What's next? All the member states that offered attractive VAT rates when the regime was different years ago and doing so was advantageous retrospectively get reset to some baseline rate around the bloc's average and every company that ever paid VAT at lower rates in those member states gets a bill?



It's also literally not the only one that got in trouble today. Google's deal with Ireland also got smacked down.


> Do you really believe Apple-Ireland is the only cosy tax-based incentive that any EU member state has offered to any international company

Cases are prosecuted if someone (either competitors or the Commission) thinks they're worth the trouble. Apple and Google were clearly worth it, simply because of the massive amounts of money involved - nobody cares if an ice-cream stall is foregone 100 euros. If you know of other worthy cases, feel free to take them up with the courts.

You're mischaracterizing the issue, by the way. The problem is the way one specific company was treated, which was not in line with the practices the Irish had cleared with the EU. Other companies were not treated like that and were just fine.

> retrospectively get reset to some baseline rate around the bloc's average and every company that ever paid VAT at lower rates in those member states gets a bill

That would be an extremely popular measure, politically, but there is currently no indication that the Commission or the ECJ will ever ask for that, and it has nothing to do with this judgement.


I don't see what you think is mischaracterised here.
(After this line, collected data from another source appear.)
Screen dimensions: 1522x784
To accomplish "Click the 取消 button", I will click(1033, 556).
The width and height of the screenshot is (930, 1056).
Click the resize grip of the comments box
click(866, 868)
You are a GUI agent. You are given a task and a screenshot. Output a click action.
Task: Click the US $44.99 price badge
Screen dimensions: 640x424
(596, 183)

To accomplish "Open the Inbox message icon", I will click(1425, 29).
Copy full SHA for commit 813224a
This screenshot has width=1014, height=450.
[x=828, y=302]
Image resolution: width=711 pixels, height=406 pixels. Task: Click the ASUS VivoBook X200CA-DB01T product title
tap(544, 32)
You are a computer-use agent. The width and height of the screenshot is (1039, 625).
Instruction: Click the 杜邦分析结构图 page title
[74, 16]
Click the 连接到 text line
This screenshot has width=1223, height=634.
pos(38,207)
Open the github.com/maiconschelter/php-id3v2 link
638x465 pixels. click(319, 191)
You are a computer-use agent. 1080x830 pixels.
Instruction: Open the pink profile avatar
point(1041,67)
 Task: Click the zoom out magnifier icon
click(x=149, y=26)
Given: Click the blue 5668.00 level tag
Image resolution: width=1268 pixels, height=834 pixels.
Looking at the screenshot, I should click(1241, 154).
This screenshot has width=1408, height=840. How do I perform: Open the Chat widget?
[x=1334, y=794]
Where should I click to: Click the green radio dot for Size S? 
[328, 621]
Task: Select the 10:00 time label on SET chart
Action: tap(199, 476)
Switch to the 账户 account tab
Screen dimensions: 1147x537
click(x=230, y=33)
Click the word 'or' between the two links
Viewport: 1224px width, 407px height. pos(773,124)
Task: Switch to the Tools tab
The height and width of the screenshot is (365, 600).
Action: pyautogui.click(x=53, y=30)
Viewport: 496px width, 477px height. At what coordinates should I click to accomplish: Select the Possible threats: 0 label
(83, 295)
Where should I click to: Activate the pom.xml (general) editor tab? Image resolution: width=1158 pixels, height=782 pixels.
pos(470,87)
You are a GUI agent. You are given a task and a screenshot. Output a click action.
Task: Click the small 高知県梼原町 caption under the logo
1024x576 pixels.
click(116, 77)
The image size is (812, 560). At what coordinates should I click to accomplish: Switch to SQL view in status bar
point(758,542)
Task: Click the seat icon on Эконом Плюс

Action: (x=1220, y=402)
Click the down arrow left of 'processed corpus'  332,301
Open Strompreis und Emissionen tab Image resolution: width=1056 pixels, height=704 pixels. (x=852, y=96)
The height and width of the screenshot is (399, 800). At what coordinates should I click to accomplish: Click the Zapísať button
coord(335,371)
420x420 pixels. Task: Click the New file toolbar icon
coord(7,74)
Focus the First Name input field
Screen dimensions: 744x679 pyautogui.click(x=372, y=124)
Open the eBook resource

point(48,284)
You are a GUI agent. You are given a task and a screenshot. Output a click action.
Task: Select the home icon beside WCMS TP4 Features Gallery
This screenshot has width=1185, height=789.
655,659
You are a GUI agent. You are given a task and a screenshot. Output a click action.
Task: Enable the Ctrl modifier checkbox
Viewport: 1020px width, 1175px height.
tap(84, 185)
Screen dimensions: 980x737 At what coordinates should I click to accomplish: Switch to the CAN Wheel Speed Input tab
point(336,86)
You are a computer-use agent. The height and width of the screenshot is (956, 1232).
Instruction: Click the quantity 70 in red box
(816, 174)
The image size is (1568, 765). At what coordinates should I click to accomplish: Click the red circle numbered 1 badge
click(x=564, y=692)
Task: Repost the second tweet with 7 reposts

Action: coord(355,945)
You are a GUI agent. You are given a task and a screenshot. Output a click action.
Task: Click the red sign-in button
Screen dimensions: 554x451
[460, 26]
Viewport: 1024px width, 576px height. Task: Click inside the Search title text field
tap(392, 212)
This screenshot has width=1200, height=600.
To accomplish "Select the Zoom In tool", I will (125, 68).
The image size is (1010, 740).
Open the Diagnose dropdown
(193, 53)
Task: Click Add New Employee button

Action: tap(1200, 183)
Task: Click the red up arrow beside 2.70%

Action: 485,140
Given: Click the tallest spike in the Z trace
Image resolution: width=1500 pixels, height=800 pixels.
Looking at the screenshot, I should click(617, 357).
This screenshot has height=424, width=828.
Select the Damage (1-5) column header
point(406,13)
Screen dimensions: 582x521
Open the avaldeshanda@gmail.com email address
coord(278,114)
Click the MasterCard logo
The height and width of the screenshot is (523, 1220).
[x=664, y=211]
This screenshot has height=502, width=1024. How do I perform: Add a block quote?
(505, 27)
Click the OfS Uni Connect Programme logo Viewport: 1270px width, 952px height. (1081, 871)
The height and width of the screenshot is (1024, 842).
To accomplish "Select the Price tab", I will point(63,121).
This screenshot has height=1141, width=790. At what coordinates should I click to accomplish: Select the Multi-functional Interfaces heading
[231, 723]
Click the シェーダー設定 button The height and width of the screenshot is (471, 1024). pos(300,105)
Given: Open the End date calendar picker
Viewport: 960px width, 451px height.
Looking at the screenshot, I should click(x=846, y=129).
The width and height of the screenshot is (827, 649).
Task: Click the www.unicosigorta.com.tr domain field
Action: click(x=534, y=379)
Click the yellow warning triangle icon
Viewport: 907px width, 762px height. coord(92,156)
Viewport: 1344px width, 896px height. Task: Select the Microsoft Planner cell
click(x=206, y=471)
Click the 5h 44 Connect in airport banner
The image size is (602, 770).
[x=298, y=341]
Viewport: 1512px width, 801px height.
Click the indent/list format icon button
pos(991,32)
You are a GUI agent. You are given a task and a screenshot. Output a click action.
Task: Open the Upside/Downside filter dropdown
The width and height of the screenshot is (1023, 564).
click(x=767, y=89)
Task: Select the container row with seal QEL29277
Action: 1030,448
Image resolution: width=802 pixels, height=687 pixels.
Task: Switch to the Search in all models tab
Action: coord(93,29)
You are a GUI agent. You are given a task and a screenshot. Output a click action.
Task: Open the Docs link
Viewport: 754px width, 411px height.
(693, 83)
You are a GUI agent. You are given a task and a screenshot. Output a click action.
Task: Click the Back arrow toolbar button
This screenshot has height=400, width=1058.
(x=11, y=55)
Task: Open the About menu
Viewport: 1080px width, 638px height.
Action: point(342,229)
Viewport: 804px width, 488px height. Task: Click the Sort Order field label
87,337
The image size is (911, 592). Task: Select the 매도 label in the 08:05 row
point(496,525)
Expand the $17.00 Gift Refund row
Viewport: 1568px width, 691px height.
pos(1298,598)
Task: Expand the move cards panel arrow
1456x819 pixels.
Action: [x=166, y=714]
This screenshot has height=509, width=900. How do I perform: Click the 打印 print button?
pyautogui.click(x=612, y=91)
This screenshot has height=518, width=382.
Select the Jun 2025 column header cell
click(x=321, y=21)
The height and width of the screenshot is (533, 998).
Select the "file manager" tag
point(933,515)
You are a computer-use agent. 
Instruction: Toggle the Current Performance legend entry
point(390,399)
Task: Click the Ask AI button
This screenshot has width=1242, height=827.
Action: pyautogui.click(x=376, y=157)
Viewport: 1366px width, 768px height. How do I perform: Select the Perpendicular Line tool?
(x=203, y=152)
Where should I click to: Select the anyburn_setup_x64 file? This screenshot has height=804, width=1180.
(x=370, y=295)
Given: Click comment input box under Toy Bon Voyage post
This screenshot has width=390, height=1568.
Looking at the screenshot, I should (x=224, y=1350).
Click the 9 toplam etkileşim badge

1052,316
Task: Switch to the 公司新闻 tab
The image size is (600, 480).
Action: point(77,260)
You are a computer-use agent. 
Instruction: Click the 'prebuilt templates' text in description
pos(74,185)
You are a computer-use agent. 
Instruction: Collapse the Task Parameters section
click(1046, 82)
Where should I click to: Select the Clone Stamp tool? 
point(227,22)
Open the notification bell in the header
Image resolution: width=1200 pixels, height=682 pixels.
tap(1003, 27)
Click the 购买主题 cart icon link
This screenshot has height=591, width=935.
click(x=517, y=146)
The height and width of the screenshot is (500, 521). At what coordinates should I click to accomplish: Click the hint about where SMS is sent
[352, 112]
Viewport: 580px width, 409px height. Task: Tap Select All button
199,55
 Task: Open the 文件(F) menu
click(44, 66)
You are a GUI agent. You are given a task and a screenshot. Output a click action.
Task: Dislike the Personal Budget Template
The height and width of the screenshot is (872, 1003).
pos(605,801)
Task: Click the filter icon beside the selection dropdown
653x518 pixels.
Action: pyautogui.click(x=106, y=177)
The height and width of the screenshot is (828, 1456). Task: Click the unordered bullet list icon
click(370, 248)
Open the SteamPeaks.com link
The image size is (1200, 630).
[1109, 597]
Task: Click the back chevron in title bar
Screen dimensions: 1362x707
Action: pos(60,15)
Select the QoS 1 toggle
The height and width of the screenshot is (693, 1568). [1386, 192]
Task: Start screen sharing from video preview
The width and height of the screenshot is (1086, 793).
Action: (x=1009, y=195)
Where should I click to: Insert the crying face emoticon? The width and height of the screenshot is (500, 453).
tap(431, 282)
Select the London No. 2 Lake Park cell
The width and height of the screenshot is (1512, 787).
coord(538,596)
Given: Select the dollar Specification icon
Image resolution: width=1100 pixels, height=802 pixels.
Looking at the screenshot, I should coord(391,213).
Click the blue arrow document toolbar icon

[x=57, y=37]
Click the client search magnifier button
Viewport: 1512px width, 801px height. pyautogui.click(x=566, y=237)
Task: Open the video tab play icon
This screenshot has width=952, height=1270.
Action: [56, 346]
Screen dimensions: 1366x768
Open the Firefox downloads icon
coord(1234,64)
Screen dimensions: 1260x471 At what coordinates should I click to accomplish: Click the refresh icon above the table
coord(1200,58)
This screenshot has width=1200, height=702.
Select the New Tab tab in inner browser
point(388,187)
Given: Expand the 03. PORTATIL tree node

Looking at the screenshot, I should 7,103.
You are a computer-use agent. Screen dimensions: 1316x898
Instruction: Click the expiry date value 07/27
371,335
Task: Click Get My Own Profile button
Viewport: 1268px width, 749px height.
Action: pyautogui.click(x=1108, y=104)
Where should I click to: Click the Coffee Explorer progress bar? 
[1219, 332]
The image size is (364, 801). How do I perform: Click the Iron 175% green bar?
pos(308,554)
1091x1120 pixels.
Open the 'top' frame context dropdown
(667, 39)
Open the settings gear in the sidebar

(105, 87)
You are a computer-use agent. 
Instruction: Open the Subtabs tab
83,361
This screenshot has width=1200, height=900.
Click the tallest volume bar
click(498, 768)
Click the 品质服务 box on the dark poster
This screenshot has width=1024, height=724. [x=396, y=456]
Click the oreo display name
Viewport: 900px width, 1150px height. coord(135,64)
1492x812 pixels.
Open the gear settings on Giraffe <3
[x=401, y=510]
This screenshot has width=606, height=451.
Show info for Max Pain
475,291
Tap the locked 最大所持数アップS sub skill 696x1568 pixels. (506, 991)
Lots of companies have received individual favourable tax treatments within the EU in ways that would not fly today. Several member states have historically established competitive tax environments at the likely expense of their fellow members too. As I said before it is unrealistic to argue as if Apple and Ireland is the only such case.

And I doubt that retrospective VAT change would still be very popular after trading with the EU became completely toxic - which is not an unrealistic outcome from such a hostile act. Businesses already avoid EU customers because of the existing environment. Retrospective demands for more money would be much worse.